A graph, in general, is a powerful but simple contstruct: it consists only of nodes and links, but can provide meaningful connections of loosely-coupled business entities that can be easily modified. Think about a social graph, such as Facebook’s social graph: it’s just people and their connections, but it’s a rich context for analyzing the relationships between nodes (people) in the graph depending on the nature of the links (friends, likes, etc.) between them. Trisotech’s Digital Enterprise Graph links the who, what, when, where, why and how of an organization by mapping every model that is added to the Graph onto those types of nodes and links, whether the model originates with one of their own modelers (BPMN, CMMN, DMN) or an external EA modeling tool (Casewise, SAP PowerDesigner, Sparx). This provides an intelligent fabric for automated reasoning about the current relationships between parts of the organization, but also allows estimation of the impact of changes in one area on other parts of the organization. Their Insight Analyzer tool allows you to introspect the graph, providing views such as interconnectivity between nodes as part of impact analysis, or tracing responsibility for a capability up through the organizational structure. The analysis isn’t automated, but provides visualization tools for analysts and planners, based on a single integrated scheme that allows for straightforward queries.

He gave us a demo of the Graph in action, starting with a BPMN model that uses the Sparx EA accelerator for SOA architecture artifacts, and tracing through that loose coupling to the architectural components in the EA framework, with similar linkages for roles from a Casewise business architecture framework and definitions of contracts from the Financial Business Industry Ontology (FIBO). The idea is that the Graph provides an underlying mesh of semantic linkages from elements in a model to other frameworks, ontologies and models while still retaining business understandability at the model level.
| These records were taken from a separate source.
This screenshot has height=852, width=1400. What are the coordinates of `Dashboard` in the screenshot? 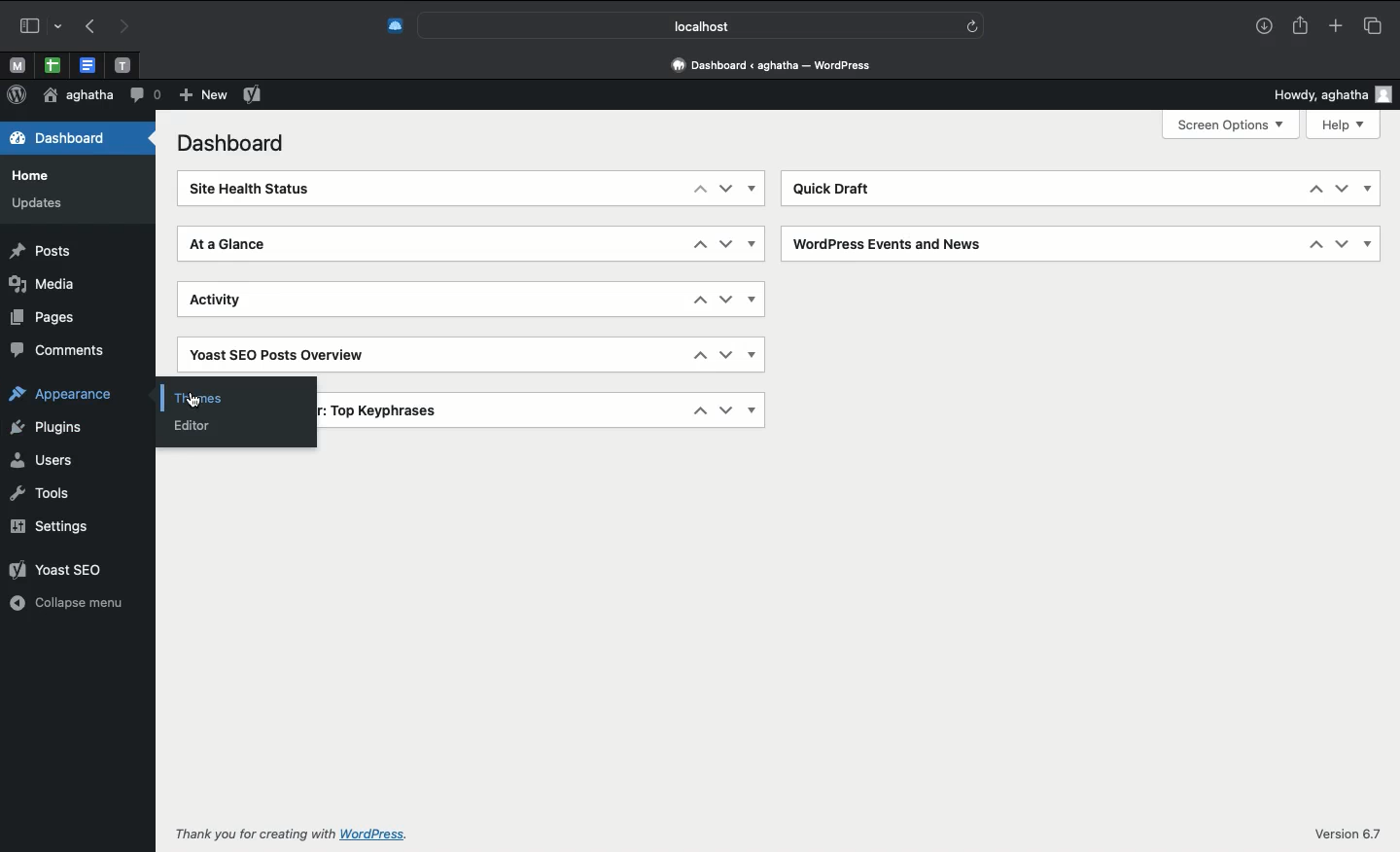 It's located at (226, 144).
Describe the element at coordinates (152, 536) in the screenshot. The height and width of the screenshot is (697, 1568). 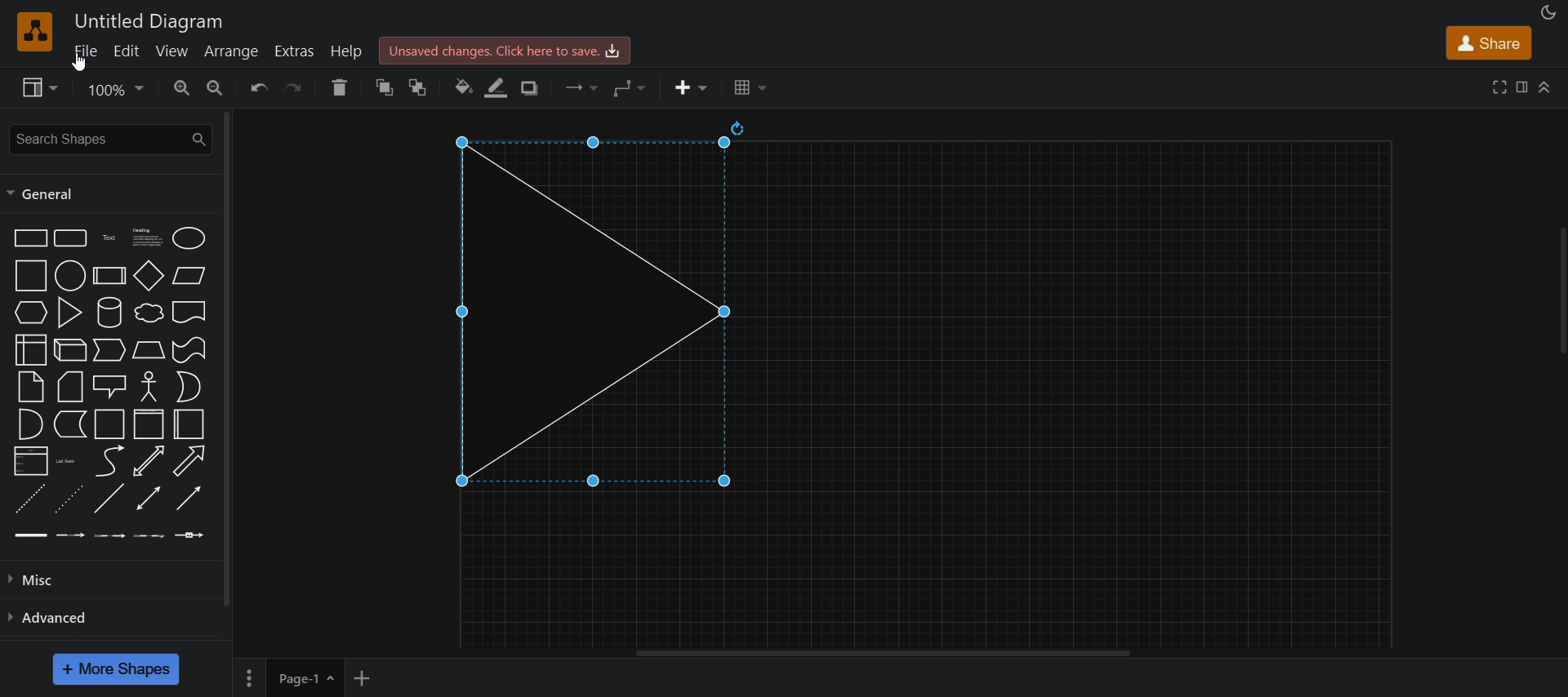
I see `connector with 3 label` at that location.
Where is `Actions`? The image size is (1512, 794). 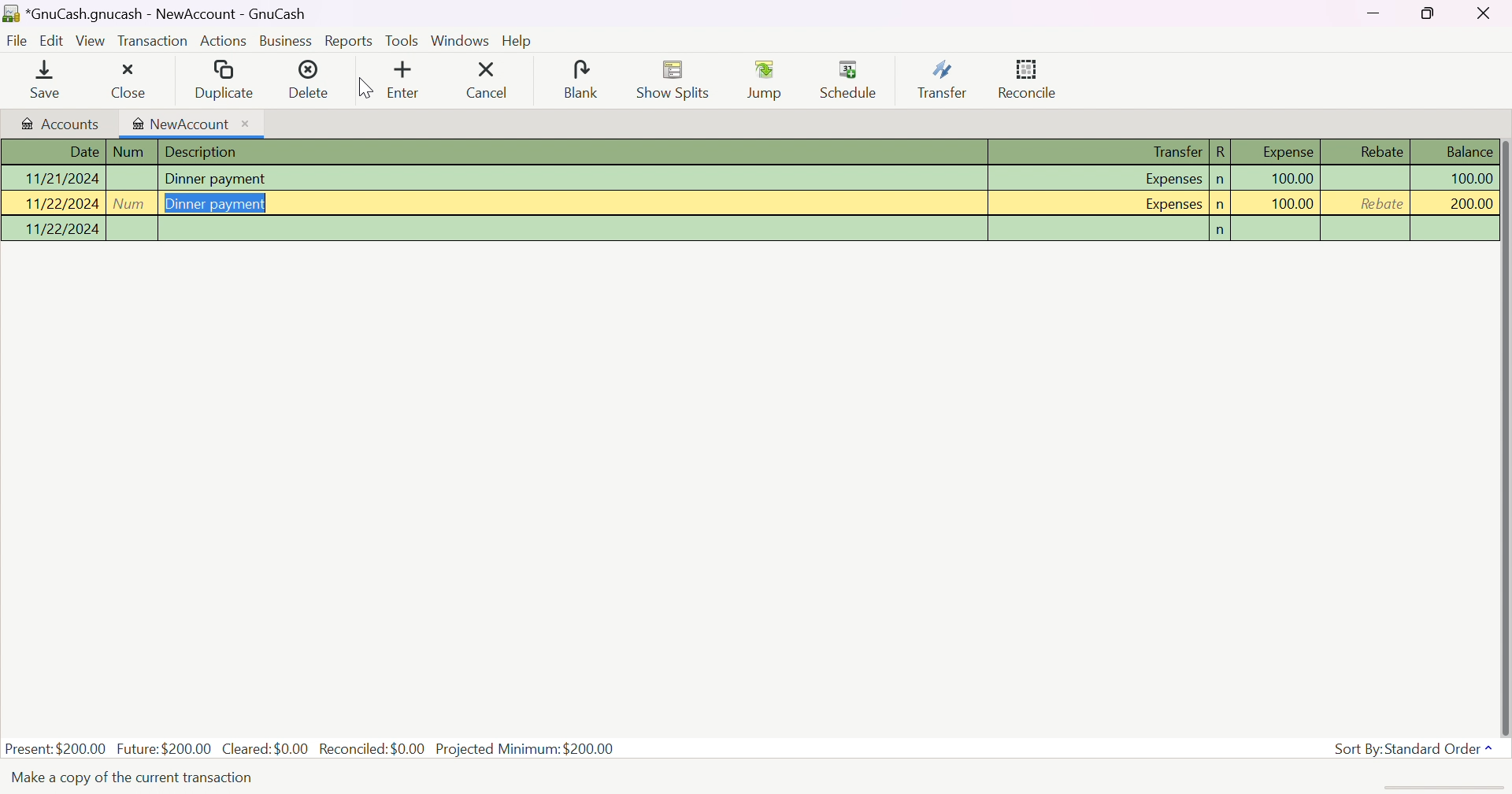
Actions is located at coordinates (224, 41).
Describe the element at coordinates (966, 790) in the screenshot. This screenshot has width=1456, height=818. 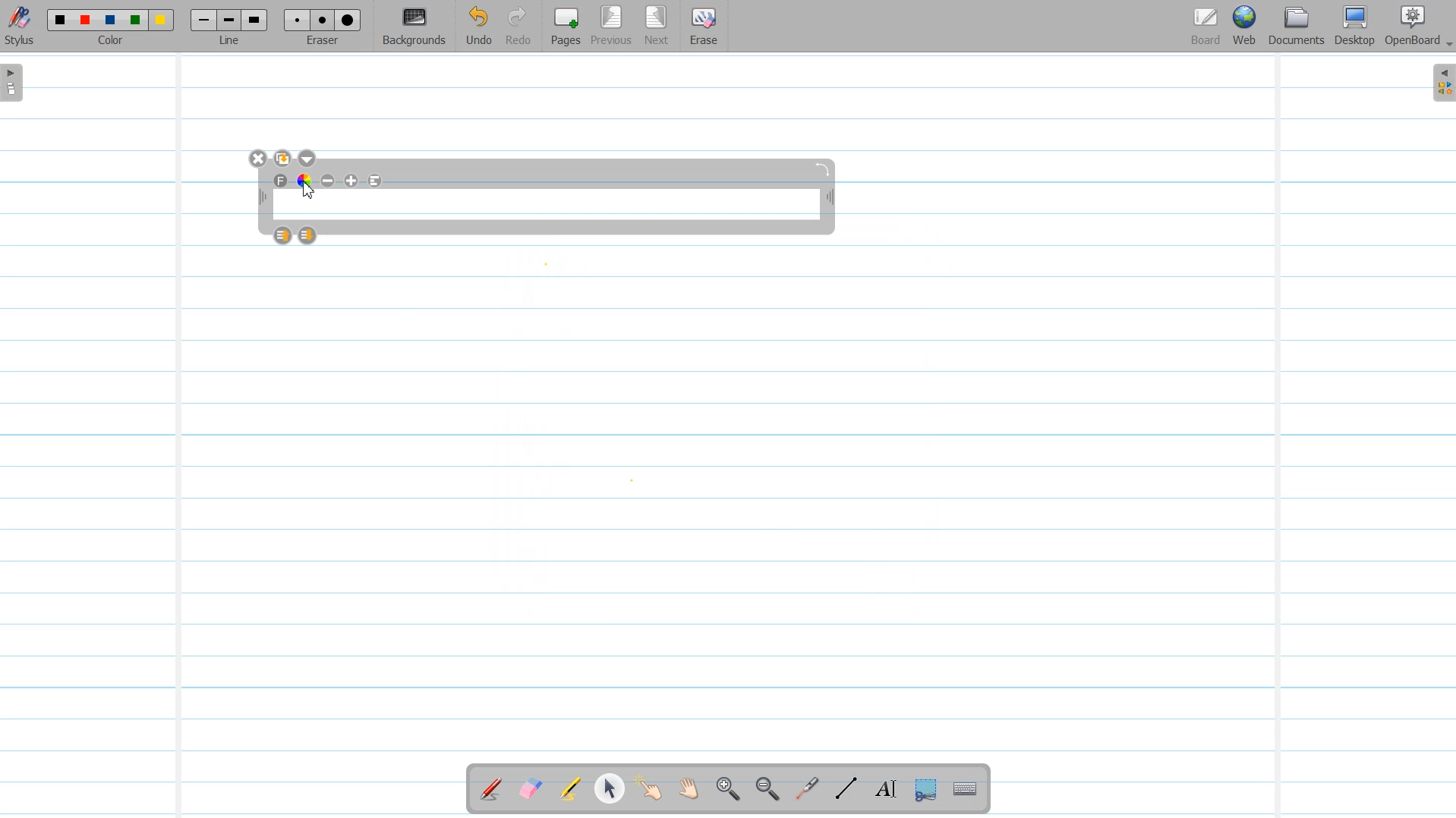
I see `Display virtual Keyboard` at that location.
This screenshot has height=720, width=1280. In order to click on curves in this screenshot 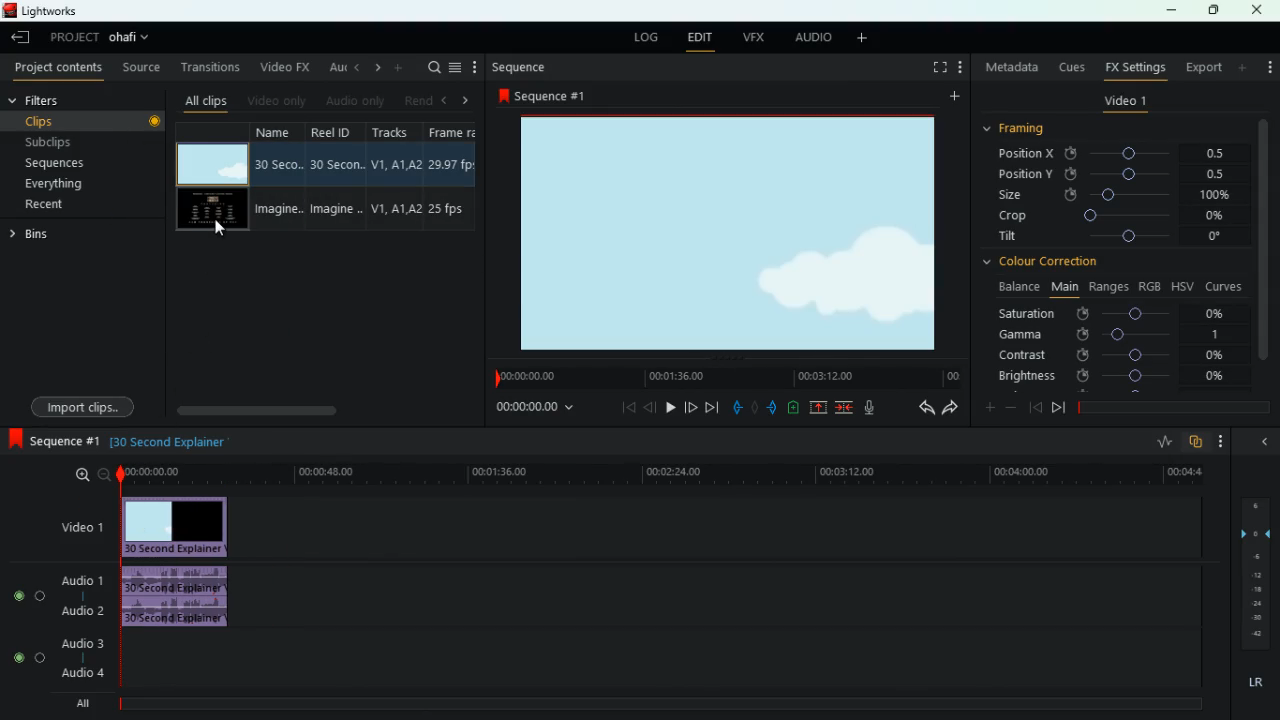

In the Insight Analyzer, we saw how to explore linkages between different types of elements, such as RACI-type relationships between roles and activities, as well as a more detailed introspection that allows drilling down on any node to see what other nodes and models that it is linked to, and traversing those links.

Interesting ideas about how to bring together all of the architecture, process, case and decision models and frameworks into a single graph for analysis of your digital enterprise.